EXTRACTED MATERIAL Start Marker
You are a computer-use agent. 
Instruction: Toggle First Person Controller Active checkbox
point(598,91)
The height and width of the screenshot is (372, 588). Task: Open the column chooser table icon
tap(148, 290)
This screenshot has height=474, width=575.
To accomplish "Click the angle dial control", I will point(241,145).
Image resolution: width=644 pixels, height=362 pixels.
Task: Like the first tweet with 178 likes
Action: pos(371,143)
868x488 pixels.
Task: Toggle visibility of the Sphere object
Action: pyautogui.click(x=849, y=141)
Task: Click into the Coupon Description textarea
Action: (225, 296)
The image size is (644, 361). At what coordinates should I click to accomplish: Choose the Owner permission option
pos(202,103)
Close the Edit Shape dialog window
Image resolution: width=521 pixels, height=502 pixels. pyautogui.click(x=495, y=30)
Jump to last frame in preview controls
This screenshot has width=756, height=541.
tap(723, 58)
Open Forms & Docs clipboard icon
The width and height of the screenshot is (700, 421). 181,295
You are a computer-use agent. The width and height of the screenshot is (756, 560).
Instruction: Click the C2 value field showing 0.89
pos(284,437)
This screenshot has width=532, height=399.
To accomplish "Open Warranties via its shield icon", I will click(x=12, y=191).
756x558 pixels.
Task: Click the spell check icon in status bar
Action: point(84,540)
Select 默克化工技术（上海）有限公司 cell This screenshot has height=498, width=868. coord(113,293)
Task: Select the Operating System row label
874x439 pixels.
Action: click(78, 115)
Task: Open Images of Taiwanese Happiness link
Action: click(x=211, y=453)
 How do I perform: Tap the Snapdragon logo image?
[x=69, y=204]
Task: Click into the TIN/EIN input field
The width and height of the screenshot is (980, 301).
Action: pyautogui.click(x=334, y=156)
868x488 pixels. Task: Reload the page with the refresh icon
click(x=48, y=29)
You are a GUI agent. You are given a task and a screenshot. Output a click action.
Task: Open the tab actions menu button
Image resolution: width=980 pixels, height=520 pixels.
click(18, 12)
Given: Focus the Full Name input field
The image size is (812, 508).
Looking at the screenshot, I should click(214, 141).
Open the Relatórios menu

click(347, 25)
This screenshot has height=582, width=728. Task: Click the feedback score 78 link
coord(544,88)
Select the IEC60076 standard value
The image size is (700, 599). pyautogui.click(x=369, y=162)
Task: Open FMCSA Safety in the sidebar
EXTRACTED MATERIAL End Marker
» WHAT YOU WILL DO:
The records above should be restated word for word in their entirety.

» EXERCISE RESULT:
You are a computer-use agent. 
Instruction: Toggle First Person Controller Active checkbox
point(598,91)
The height and width of the screenshot is (372, 588). Task: Open the column chooser table icon
tap(148, 290)
This screenshot has height=474, width=575.
To accomplish "Click the angle dial control", I will point(241,145).
Image resolution: width=644 pixels, height=362 pixels.
Task: Like the first tweet with 178 likes
Action: pos(371,143)
868x488 pixels.
Task: Toggle visibility of the Sphere object
Action: pyautogui.click(x=849, y=141)
Task: Click into the Coupon Description textarea
Action: (225, 296)
The image size is (644, 361). At what coordinates should I click to accomplish: Choose the Owner permission option
pos(202,103)
Close the Edit Shape dialog window
Image resolution: width=521 pixels, height=502 pixels. pyautogui.click(x=495, y=30)
Jump to last frame in preview controls
This screenshot has width=756, height=541.
tap(723, 58)
Open Forms & Docs clipboard icon
The width and height of the screenshot is (700, 421). 181,295
You are a computer-use agent. The width and height of the screenshot is (756, 560).
Instruction: Click the C2 value field showing 0.89
pos(284,437)
This screenshot has width=532, height=399.
To accomplish "Open Warranties via its shield icon", I will click(x=12, y=191).
756x558 pixels.
Task: Click the spell check icon in status bar
Action: point(84,540)
Select 默克化工技术（上海）有限公司 cell This screenshot has height=498, width=868. coord(113,293)
Task: Select the Operating System row label
874x439 pixels.
Action: click(78, 115)
Task: Open Images of Taiwanese Happiness link
Action: click(x=211, y=453)
 How do I perform: Tap the Snapdragon logo image?
[x=69, y=204]
Task: Click into the TIN/EIN input field
The width and height of the screenshot is (980, 301).
Action: pyautogui.click(x=334, y=156)
868x488 pixels. Task: Reload the page with the refresh icon
click(x=48, y=29)
You are a GUI agent. You are given a task and a screenshot. Output a click action.
Task: Open the tab actions menu button
Image resolution: width=980 pixels, height=520 pixels.
click(18, 12)
Given: Focus the Full Name input field
The image size is (812, 508).
Looking at the screenshot, I should click(214, 141).
Open the Relatórios menu

click(347, 25)
This screenshot has height=582, width=728. Task: Click the feedback score 78 link
coord(544,88)
Select the IEC60076 standard value
The image size is (700, 599). pyautogui.click(x=369, y=162)
Task: Open FMCSA Safety in the sidebar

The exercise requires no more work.